## WHAT YOU WILL DO
Your answer should be the lines below from the one with "Collapse the Thinking section of the reply" to the one with "Select the 33万 cell for 山西", both included, given again exactly and with nothing added.

Stored items:
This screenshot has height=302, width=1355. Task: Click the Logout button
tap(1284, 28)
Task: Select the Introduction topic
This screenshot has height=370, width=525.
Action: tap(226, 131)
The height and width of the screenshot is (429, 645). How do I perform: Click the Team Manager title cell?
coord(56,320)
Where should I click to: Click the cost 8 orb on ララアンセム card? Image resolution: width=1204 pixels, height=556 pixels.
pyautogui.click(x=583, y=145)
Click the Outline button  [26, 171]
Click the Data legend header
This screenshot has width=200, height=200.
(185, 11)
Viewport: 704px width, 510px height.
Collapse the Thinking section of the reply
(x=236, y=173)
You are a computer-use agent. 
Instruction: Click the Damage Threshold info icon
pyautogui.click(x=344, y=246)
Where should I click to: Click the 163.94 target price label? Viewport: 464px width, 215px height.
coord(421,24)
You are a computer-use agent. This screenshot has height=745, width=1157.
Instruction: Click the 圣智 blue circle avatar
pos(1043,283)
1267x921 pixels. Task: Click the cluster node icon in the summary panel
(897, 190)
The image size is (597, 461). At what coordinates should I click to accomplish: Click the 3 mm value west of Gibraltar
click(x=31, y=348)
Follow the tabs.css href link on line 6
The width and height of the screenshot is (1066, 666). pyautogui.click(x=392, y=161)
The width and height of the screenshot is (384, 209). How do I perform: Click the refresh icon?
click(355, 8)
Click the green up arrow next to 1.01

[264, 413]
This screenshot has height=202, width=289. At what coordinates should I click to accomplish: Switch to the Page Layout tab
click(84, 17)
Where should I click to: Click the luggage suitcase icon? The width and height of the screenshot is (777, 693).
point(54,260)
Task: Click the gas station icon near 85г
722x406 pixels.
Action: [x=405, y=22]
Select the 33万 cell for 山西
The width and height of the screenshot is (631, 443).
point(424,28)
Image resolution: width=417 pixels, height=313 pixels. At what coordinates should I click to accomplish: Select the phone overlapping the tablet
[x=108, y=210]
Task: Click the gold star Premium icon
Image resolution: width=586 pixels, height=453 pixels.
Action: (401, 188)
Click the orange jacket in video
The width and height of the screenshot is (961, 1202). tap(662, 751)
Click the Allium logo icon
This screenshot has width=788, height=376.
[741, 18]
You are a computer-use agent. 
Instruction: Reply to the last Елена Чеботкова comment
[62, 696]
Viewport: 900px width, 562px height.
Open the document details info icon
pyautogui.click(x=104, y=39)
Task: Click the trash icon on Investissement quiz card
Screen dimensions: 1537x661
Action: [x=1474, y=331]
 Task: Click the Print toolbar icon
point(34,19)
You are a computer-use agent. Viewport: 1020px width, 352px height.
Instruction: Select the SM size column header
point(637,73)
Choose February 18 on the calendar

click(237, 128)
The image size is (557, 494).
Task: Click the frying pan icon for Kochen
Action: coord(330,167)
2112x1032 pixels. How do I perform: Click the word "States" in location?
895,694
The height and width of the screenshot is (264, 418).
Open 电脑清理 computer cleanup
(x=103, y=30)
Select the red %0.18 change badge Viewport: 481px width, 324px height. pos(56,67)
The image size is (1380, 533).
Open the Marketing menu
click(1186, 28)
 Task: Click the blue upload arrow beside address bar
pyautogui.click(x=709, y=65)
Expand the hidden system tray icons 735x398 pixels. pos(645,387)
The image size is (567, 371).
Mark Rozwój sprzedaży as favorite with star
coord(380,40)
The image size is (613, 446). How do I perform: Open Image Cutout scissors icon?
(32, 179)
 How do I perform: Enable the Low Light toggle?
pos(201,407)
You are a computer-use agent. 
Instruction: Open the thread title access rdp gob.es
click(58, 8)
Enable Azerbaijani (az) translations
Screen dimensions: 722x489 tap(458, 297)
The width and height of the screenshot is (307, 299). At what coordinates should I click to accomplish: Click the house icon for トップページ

## ANSWER TO THE PROBLEM
Collapse the Thinking section of the reply
(x=236, y=173)
You are a computer-use agent. 
Instruction: Click the Damage Threshold info icon
pyautogui.click(x=344, y=246)
Where should I click to: Click the 163.94 target price label? Viewport: 464px width, 215px height.
coord(421,24)
You are a computer-use agent. This screenshot has height=745, width=1157.
Instruction: Click the 圣智 blue circle avatar
pos(1043,283)
1267x921 pixels. Task: Click the cluster node icon in the summary panel
(897, 190)
The image size is (597, 461). At what coordinates should I click to accomplish: Click the 3 mm value west of Gibraltar
click(x=31, y=348)
Follow the tabs.css href link on line 6
The width and height of the screenshot is (1066, 666). pyautogui.click(x=392, y=161)
The width and height of the screenshot is (384, 209). How do I perform: Click the refresh icon?
click(355, 8)
Click the green up arrow next to 1.01

[264, 413]
This screenshot has height=202, width=289. At what coordinates should I click to accomplish: Switch to the Page Layout tab
click(84, 17)
Where should I click to: Click the luggage suitcase icon? The width and height of the screenshot is (777, 693).
point(54,260)
Task: Click the gas station icon near 85г
722x406 pixels.
Action: [x=405, y=22]
Select the 33万 cell for 山西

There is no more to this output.